Information governance

Whilst linked to IT, information governance (IG) appeared in these narratives as a separate, complex issue. Respondents described unanticipated problems relating to inflexible governance procedures and disparity in governance protocols between organisations. These were described as ‘hurdles’ and ‘organisational hoops.’ Cultural differences were found between different types of organisation and between healthcare sectors. The quotes below reflect embedded perceptions of approaches to information governance in primary and secondary care respectively, with direct implications for implementation processes:

…the information governance at the hospital is much tighter than it is in general practice and so what we think is reasonable data to see, the hospital are not altogether happy. So they tend to insert much more stringent criteria than we do. (GP site lead)

We’re a big organisation, we have very stringent governance procedures…what the demonstrator’s done is put us working with small, independent businesses, and I guess there’s a flexibility [for general practices]... I think they’ve been a bit frustrated in dealing with a fairly bureaucratic system... [Proposed interventions] had lots of IG issues in them…there were processes to go through. We couldn’t just say ‘yeah, fine, we can do that tomorrow’... (Hospital manager)

A dialogical approach was therefore required in the demonstrator sites to reconcile these perspectives to allow effective collaboration to take place between different organisations, particularly between primary and secondary care.

The human issues of trust and relationships had important implications for IG. The following quote illustrates the need to gain the trust of practices, which here seem to be portrayed as protective or cautious, in order for people outside the practice to access data:

We’ve got to earn the trust of the GP practices. First of all, to allow read only access. So that’s been a big barrier to break down, because the practice managers were not keen to allow, even, read only access, and to allow people to actually enter data onto it, that’s a step too far at the moment. (Manager)

Whilst the provision of honorary contracts offered partial solutions to IG issues, more fundamental solutions involved open and early dialogue.?>

Workforce and organisational development

Several respondents in each of the four sites extending GP opening hours mentioned the challenge of GP capacity, raising issues such as skill shortages, concerns about work-life balance and sustainability:

…one of the main problems I think is getting the clinical cover ... they may be able to do it for so long but it’s not sustainable on a long term basis (Site lead)

These pilots aimed to provide additional routine appointments, rather than conventional out of hours care. Thus, alongside routine GP appointments, nurse appointments were also offered. However, there was no standard practice nurse training or skillset amongst nurses working at the sites; therefore, they were not necessarily ‘interchangeable’, yet, this was not always considered when allocating nurses to appointment slots:

…somebody turned up for a diabetic check-up and the nurse who was on couldn’t do it... (GP)

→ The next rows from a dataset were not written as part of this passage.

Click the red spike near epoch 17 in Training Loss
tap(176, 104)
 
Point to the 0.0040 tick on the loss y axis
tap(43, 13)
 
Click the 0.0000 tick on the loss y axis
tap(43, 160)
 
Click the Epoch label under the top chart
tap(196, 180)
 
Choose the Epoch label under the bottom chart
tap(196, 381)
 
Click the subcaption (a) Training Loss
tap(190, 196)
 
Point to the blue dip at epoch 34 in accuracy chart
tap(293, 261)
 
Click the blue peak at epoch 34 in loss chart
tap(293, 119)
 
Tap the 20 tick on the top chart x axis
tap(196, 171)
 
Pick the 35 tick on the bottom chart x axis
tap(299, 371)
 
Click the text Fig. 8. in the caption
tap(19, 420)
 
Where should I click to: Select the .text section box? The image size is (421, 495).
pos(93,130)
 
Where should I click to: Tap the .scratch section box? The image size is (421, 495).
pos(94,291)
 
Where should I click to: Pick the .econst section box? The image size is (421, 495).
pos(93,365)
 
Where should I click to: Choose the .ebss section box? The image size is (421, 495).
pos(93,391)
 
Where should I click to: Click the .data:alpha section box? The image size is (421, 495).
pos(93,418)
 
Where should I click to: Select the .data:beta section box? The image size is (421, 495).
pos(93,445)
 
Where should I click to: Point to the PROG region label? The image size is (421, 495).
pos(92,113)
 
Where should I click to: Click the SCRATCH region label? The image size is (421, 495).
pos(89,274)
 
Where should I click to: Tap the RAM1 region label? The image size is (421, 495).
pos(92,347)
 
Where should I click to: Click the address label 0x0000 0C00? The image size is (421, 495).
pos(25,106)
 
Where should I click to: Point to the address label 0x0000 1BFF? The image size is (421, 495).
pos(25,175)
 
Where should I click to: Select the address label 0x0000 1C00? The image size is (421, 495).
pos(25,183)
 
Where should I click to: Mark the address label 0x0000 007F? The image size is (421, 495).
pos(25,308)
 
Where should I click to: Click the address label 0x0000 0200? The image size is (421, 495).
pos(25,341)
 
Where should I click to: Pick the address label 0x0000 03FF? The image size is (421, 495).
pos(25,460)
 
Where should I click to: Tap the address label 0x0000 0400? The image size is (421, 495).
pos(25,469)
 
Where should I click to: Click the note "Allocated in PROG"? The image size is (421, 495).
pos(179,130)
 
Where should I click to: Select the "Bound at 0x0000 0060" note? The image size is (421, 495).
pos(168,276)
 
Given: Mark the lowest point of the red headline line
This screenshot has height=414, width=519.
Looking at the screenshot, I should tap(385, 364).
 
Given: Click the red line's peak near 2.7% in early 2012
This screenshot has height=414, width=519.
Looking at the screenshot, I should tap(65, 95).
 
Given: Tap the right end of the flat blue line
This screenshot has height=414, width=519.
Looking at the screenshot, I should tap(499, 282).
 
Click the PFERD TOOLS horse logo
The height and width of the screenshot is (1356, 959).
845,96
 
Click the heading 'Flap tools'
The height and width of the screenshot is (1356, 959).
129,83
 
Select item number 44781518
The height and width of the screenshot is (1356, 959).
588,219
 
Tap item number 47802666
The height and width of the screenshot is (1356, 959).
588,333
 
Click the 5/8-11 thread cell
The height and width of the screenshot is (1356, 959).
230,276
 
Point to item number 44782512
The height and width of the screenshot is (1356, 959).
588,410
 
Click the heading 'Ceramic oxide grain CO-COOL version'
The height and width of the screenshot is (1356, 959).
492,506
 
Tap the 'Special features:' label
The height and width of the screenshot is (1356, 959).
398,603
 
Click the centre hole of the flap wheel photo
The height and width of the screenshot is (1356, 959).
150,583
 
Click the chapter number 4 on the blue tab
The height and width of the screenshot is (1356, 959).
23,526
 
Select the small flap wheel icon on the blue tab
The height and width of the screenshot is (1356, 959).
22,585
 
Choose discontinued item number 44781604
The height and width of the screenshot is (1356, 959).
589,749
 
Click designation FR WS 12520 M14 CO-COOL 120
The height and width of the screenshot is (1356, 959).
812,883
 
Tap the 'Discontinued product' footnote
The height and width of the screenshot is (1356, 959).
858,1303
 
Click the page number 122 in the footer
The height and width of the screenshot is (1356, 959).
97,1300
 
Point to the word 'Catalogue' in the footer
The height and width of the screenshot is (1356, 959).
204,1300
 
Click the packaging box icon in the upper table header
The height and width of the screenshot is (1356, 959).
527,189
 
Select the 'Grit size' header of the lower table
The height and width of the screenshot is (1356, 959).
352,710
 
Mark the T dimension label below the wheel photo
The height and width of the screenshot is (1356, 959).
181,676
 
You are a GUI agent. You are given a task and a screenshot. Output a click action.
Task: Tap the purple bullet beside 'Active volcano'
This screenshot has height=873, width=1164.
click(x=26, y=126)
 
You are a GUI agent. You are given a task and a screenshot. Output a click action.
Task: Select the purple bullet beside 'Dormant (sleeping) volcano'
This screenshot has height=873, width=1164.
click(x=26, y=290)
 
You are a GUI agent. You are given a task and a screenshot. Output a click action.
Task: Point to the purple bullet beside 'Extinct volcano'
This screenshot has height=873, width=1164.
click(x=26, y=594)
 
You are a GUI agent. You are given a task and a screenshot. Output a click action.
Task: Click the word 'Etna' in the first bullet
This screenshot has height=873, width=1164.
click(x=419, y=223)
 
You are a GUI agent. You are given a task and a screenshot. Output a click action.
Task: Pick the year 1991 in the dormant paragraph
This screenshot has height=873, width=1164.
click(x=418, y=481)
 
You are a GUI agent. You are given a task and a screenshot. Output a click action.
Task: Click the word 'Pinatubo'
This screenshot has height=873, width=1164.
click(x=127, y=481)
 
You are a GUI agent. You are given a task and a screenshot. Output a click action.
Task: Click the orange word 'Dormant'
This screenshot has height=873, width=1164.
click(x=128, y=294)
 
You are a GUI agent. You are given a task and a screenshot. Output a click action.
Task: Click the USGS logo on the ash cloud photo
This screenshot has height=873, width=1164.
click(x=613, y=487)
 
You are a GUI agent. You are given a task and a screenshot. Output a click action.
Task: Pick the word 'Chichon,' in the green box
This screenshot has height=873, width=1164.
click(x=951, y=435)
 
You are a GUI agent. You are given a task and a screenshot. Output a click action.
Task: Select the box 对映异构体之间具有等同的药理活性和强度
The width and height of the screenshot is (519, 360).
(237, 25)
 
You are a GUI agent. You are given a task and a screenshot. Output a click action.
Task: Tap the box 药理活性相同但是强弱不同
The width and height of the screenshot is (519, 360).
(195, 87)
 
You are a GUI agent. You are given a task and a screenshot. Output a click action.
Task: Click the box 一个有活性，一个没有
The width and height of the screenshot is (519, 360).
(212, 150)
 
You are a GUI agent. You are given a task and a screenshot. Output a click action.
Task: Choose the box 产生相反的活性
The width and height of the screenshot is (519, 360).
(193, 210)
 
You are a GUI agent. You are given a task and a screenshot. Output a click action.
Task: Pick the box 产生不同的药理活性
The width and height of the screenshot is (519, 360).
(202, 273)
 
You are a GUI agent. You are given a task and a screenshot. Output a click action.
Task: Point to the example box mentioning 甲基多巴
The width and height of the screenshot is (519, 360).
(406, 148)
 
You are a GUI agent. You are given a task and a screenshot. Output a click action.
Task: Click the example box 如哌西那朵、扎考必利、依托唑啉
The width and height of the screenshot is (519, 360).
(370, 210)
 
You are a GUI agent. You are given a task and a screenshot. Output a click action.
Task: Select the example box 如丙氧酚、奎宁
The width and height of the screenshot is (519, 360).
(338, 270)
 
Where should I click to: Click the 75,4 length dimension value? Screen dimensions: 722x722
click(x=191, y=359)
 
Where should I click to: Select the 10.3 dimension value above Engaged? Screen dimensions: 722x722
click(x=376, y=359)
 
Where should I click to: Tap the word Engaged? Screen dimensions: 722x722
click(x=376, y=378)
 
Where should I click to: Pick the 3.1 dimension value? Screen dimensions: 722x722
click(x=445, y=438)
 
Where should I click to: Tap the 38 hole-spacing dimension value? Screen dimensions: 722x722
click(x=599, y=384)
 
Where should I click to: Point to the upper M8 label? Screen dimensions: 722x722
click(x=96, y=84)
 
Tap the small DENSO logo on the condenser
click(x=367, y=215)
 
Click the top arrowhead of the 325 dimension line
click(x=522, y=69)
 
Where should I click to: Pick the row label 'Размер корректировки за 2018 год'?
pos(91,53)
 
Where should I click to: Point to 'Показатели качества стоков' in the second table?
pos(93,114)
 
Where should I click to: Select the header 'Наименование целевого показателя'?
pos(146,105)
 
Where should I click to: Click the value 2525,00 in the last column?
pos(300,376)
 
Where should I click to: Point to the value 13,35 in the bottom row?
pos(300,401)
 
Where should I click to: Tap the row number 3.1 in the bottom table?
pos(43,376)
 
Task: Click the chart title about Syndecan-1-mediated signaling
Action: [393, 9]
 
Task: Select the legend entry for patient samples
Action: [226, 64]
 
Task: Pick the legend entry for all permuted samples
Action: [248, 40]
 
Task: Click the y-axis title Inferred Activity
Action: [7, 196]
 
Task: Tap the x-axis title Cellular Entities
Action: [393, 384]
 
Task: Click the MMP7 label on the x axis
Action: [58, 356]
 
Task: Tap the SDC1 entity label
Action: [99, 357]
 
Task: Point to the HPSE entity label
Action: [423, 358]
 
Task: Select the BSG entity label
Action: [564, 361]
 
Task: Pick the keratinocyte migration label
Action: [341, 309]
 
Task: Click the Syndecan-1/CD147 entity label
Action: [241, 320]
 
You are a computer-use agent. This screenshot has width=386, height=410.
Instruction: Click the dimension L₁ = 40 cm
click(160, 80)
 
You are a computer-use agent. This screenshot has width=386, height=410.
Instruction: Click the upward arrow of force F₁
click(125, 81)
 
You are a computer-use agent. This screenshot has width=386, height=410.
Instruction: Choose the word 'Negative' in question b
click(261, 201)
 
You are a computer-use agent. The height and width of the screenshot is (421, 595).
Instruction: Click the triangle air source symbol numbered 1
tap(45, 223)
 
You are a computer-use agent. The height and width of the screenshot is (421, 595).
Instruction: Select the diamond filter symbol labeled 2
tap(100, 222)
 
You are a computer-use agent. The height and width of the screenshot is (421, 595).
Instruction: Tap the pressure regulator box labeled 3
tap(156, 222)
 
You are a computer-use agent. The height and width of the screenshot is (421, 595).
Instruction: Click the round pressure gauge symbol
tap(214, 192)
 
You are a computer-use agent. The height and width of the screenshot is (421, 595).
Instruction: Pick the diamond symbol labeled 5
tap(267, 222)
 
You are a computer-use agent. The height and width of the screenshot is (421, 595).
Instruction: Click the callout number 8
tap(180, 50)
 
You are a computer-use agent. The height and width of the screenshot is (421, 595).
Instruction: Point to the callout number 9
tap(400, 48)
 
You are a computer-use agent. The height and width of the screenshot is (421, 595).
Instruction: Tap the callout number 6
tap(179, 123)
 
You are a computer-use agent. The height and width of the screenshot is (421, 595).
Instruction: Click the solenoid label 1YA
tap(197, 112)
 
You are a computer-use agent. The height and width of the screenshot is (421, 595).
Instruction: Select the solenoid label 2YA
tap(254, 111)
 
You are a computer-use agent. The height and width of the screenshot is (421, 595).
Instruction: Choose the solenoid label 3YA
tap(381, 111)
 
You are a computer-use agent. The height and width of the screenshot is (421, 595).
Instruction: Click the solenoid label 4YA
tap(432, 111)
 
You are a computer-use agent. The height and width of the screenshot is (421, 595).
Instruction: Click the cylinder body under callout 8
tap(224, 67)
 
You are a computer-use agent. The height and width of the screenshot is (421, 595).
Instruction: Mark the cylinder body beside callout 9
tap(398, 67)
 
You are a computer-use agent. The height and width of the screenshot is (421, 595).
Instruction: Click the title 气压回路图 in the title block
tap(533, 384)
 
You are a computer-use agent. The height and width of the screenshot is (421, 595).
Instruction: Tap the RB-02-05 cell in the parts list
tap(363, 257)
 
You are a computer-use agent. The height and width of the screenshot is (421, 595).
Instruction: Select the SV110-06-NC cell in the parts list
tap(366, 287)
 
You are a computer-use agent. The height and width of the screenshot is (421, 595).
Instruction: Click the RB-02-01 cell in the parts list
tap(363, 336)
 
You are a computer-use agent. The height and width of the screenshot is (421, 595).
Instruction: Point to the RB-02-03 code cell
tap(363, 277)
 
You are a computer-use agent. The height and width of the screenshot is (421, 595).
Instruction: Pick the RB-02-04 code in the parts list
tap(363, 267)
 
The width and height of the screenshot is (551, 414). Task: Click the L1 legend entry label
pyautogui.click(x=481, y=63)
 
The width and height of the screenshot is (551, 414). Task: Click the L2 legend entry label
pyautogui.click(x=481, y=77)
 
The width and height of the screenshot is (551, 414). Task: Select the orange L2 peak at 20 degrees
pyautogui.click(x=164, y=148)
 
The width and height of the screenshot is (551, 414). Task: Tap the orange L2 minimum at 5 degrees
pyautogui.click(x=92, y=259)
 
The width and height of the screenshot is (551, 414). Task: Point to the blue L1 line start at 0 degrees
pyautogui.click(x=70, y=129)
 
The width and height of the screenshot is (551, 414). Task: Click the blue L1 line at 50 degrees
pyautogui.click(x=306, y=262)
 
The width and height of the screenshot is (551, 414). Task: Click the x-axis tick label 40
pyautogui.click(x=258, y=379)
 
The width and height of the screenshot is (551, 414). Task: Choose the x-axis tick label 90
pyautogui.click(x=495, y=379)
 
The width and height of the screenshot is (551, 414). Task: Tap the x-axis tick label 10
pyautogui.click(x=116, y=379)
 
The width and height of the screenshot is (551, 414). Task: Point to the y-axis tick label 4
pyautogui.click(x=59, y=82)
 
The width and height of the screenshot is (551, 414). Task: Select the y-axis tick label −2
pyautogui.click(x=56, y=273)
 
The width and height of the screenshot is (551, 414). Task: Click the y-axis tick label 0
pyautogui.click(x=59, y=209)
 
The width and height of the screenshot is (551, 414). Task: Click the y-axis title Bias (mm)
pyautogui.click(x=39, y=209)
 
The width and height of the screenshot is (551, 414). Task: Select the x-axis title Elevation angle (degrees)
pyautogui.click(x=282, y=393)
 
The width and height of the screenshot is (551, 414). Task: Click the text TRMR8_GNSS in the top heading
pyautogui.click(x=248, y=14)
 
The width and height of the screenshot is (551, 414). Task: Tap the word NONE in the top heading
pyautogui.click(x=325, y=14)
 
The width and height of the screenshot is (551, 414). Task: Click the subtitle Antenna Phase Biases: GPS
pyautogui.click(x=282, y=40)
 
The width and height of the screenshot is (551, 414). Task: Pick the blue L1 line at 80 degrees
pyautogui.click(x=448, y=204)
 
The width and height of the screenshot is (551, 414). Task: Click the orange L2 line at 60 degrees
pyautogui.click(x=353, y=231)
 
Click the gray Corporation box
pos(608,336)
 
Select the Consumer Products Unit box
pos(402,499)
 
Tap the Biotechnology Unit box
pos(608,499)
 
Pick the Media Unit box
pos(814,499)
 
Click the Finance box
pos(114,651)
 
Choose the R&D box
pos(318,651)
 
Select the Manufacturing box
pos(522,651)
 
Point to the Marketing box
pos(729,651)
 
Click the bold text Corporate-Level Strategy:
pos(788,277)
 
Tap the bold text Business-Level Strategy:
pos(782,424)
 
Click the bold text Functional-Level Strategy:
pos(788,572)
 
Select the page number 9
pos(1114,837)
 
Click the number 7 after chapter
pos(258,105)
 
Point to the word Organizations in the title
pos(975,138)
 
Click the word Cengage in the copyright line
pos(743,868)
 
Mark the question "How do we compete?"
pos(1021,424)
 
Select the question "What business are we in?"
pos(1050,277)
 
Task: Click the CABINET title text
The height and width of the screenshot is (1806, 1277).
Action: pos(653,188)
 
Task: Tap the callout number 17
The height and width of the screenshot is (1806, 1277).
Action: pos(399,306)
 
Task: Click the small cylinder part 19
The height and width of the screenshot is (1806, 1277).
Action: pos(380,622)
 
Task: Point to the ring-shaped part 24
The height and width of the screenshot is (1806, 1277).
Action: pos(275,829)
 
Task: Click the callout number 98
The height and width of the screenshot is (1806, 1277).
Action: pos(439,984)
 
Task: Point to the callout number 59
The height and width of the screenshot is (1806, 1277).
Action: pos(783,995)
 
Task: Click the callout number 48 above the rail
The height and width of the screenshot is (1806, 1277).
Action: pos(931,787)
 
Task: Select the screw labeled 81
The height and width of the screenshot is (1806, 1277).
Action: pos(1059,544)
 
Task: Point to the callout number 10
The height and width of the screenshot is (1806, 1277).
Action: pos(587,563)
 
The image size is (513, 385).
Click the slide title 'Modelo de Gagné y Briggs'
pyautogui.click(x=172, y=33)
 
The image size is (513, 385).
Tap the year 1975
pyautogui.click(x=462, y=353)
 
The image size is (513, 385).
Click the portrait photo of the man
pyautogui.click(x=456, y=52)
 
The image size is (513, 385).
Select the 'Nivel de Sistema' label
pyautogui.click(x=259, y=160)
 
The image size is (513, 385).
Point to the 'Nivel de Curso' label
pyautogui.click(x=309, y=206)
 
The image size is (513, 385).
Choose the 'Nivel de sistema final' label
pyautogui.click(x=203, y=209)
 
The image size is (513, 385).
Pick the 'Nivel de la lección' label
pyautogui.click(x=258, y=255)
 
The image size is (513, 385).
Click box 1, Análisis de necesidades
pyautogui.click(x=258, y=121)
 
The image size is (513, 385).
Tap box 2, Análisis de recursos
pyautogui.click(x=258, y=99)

A broader issue relating to substitutability (exchanging one type of worker for another) was highlighted by interviewees who described some individuals involved in the demonstrator as being more experienced, or more committed, than the average person in that role. This meant that the role could not be easily replicated. Many demonstrators flourished due to the contribution of individuals who are difficult to replace or replicate, due to their particular competences, ways of working and also the trusting relationships they had established with practices:

Simply adding six more nurses might not facilitate six times more to be achieved than what [postholder] has done, because she had an established relationship with practices, as well as being a good communicator, so she was trusted and accepted by the practices, so they were happy for her to have access to their systems. But this engagement will not happen automatically: GPs have to feel that they trust people that are doing the work for them. (GP site lead)

Thus, whilst many people worked hard to support the pilots, rolling out services more widely not only requires enough staff, but also requires understanding of issues of substitutability, working relationships and levels of interpersonal trust established over time.

Communications and engagement

The demonstrators involved complex networks of organisations; even the site with the smallest population coverage and narrowest focus involved seven different types of organisation. Establishing and maintaining engagement was mentioned by participants at all sites.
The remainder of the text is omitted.